Despite its importance, very little has been done to improve on email. The clients we use today are not radically different from what we used ten years ago (except perhaps in being web-based). This is why there was so much excitement when xobni showed how useful it is to expose the social network hidden in email.

MarkMail does something equally powerful. Imagine a tool that lets you see trends across thousands of email messages, saved over years. Imagine being able to find who is the most prolific poster on a given topic, and explore the histogram of their entire message history. Imagine being able to do instantaneous data mining against millions of stored messages, with a response time better than you get looking at your local mailbox.

MarkMail provides all this and more. MarkLogic has stored approximately 5.5 million email messages across over 700 plus open source mailing lists -- all of the Apache, MySQL, Mozilla, and PHP lists, plus a smattering of others, with more to be added over time (hopefully soon) -- and provided an interface that beats Googling. It's as fast or faster, but more importantly, you have built-in data mining capabilities that, I trust, will eventually make their way into more traditional email systems.

Let me show you a sample search. I might be looking for actual message content -- the answer to a question -- but I might be interested in the big picture. As a publisher, my editors are often looking for trend data to tell us whether interest in a topic is increasing or declining. So, for example, let's say we were thinking of publishing a book on lucene. (This is for example only -- there's already a good book from Manning, Lucene in Action.) But let's take a look at what MarkMail shows us:

MarkMail search for Lucene

I can immediately see that there's a lot of growth in mailing list traffic for Lucene. Sounds promising. And I can see who are the most prolific posters. Possible authors? Well, Erik Hatcher, the top poster, is the author of that Manning book I already mentioned. But a few drill-down clicks show whether other top posters are still involved or not. (For an example where someone dropped out, search on Struts and then view the drill-down histogram for Craig McClanahan.) And of course, I can drill into the messages themselves to see who expresses ideas concisely and powerfully. (Yes, we do troll mailing lists for authors and conference speakers!)

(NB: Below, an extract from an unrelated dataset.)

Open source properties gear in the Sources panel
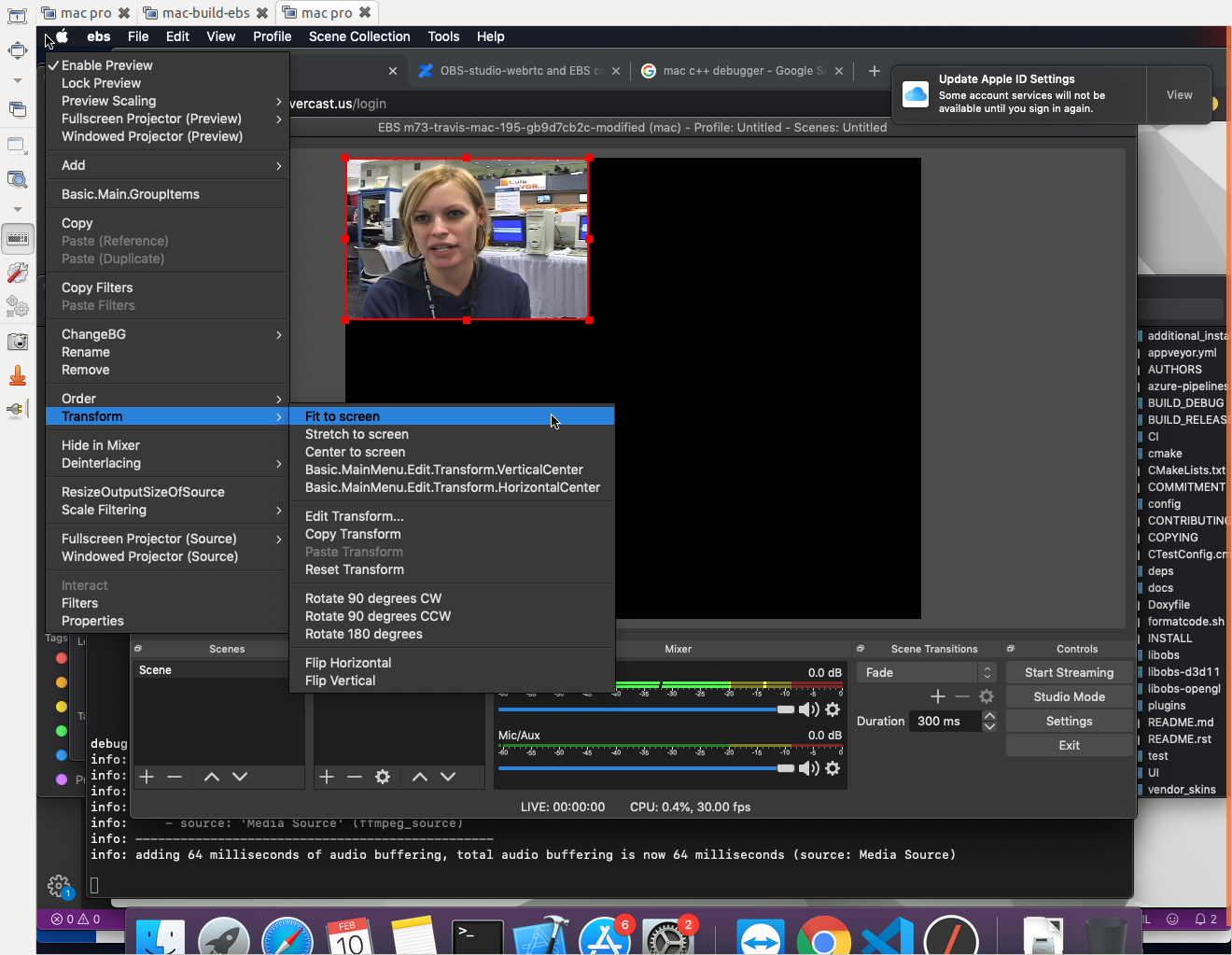Screen dimensions: 1232x955 click(383, 776)
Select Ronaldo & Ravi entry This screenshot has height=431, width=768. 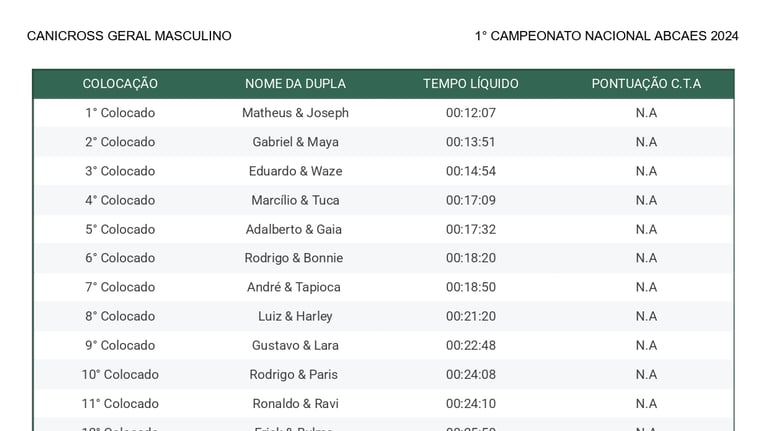click(x=295, y=404)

And in a feature that old command-line junkies will love, once you want to drill into actual messages, just type "n" to pop into message viewing mode, with "n" and "p" moving you forward and back through the message stream. It's a really slick mail reading interface. As Jason Hunter from MarkLogic put it, their UI model was:

1. Search with a minimal constraint
2. Refine interactively until you've narrowed things sufficiently
3. Hit "n" to peruse the results

OK, so maybe most of you wouldn't use this tool for trend analysis. But just imagine if you could use a tool like this for searching your own mail? I love the way MarkMail gives me a bunch of drill-down choices in the UI, and as I choose them, rewrites the command-line in the search box. I'd love to see features like this in my other mail packages. With on Mac OS X, for example, it's impossible to do a complex search. You can search for a text string in the from field, the subject line, or the entire message, but what if you want to say "I want a message on x, from Joe, to Mary, sent between April and June of 2006." Even on Gmail, where I can do this kind of search with Search Options, I have to go to another whole screen, out of the search flow, to do it. You can construct that kind of a search in MarkMail just by navigating around. Yumm. How long before regular mail vendors start doing this kind of thing? This is a really sweet search interface.

Where MarkMail really shines is in managing large mail archives. And that's why, of course, MarkLogic has put up MarkMail for free. They know that there are potential corporate clients who have huge mail archives that they want to mine. And the performance of their existing systems (not to mention their interfaces) just won't cut it.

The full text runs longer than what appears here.